Background: Surgical repair of large hiatal hernias is associated with a high recurrence rate when
the repair is made by simple cruroplasty. The use of a mesh goes from a reinforcement of a simple
cruroplasty to a tension-free repair. We discuss the evolution of this approach and evaluate the outcomes
of 27 patients with type II (n = 9), type III (n = 16), and type IV (n = 2) hiatal hernias treated
laparoscopically.
Methods: Between November 1999 and October 2003, 27 patients (18 women and 9 men) received
laparoscopic repair of large hiatal hernias by means of an A-shaped polypropylene-polytetrafluoroethylene
mesh. A total or a partial fundoplication was associated in all cases. The mean age was
60.1 years (range, 36–76 years).
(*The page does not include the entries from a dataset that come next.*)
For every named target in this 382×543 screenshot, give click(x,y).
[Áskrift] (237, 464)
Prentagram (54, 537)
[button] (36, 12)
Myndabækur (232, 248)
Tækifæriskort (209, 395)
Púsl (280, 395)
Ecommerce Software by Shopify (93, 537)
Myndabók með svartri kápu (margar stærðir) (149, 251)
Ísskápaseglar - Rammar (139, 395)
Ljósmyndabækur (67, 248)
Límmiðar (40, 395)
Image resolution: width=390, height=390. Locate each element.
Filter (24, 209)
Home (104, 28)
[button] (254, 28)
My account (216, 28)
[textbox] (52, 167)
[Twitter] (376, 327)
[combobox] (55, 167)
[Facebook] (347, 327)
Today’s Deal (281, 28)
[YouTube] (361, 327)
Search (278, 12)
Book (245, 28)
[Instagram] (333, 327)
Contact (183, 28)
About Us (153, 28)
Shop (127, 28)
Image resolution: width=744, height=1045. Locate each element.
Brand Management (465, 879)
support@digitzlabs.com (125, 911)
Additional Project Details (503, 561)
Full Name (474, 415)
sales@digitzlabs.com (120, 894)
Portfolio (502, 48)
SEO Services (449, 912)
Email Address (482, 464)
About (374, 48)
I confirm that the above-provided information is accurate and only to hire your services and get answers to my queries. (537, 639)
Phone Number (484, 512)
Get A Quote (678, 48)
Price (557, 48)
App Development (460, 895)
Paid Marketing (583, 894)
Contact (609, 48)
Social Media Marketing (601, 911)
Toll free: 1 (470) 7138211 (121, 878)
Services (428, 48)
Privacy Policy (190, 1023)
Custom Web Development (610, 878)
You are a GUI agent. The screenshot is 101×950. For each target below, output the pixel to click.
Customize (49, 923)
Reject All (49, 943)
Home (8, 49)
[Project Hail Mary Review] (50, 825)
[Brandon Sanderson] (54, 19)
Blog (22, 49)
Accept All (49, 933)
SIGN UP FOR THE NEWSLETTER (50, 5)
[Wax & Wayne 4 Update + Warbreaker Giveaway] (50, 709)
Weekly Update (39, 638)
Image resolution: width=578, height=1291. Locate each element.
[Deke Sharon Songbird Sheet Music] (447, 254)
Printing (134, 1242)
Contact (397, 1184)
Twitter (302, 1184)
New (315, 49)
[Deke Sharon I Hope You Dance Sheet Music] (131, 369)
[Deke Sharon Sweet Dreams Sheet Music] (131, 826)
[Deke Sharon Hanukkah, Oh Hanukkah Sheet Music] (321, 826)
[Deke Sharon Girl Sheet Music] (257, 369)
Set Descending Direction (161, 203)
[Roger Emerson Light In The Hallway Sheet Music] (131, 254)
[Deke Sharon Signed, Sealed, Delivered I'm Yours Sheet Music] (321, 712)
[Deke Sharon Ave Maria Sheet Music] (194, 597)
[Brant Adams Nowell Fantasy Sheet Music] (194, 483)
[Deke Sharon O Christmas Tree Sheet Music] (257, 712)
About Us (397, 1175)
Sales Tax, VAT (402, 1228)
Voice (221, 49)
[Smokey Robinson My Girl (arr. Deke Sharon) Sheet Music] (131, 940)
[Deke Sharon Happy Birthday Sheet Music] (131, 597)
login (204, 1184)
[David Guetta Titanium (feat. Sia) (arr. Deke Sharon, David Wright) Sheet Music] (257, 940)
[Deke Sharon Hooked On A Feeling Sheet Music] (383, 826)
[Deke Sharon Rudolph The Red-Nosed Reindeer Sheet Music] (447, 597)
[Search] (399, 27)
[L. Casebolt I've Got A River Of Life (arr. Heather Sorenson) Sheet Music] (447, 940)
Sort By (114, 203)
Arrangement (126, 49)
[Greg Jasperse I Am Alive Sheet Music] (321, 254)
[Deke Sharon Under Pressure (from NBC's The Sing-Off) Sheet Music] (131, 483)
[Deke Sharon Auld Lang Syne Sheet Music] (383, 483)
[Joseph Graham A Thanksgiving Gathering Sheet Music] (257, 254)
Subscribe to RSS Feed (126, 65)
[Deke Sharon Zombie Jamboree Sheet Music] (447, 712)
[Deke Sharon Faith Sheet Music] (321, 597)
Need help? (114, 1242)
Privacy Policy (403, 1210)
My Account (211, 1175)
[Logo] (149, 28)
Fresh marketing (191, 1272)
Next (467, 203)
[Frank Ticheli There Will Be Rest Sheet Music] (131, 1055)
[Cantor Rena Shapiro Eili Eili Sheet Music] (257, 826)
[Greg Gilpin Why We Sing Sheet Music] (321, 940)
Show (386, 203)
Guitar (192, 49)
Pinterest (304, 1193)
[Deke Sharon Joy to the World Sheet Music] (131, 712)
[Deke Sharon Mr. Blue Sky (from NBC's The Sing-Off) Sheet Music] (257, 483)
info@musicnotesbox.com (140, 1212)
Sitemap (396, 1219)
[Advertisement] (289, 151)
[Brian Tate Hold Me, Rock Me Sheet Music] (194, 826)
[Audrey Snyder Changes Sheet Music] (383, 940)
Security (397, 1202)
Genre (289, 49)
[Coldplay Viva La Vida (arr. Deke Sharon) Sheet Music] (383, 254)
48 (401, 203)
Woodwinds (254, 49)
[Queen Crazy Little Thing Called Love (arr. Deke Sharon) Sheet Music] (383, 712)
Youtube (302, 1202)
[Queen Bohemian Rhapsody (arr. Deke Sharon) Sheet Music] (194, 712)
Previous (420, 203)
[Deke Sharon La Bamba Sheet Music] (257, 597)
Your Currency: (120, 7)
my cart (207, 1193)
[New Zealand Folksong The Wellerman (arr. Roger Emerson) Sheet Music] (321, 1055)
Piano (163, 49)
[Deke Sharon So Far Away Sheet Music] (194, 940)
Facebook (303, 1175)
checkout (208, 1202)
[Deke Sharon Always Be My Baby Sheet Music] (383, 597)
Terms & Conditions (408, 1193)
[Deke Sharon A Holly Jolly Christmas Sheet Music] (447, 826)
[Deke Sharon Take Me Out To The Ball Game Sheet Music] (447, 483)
The patients presented with symptoms of 2 months to 10 years in
duration. Preoperative assessment included an upper gastrointestinal endoscopy, esophageal
manometry, 24 hour pH monitoring, and barium swallow. Concomitant esophagitis was found in
16 patients and impaired esophageal peristalsis in 2 patients. Four patients had concomitant gallbladder
disease treated at the same time.
Results: No conversions occurred in our series. There was no perioperative mortality, and morbidity
was low. Follow-up averaged 27 months (range, 6–46 months). There has been 1 recurrence
(3.7%), prolonged dysphagia in 4 cases, and no mesh erosion.
Conclusion: Early results confirm the feasibility of the tension-free repair of large hiatal hernias
and the effectiveness of the composite A-shaped mesh. Long-term follow-up for all patients is necessary
to determine the real incidence of recurrence.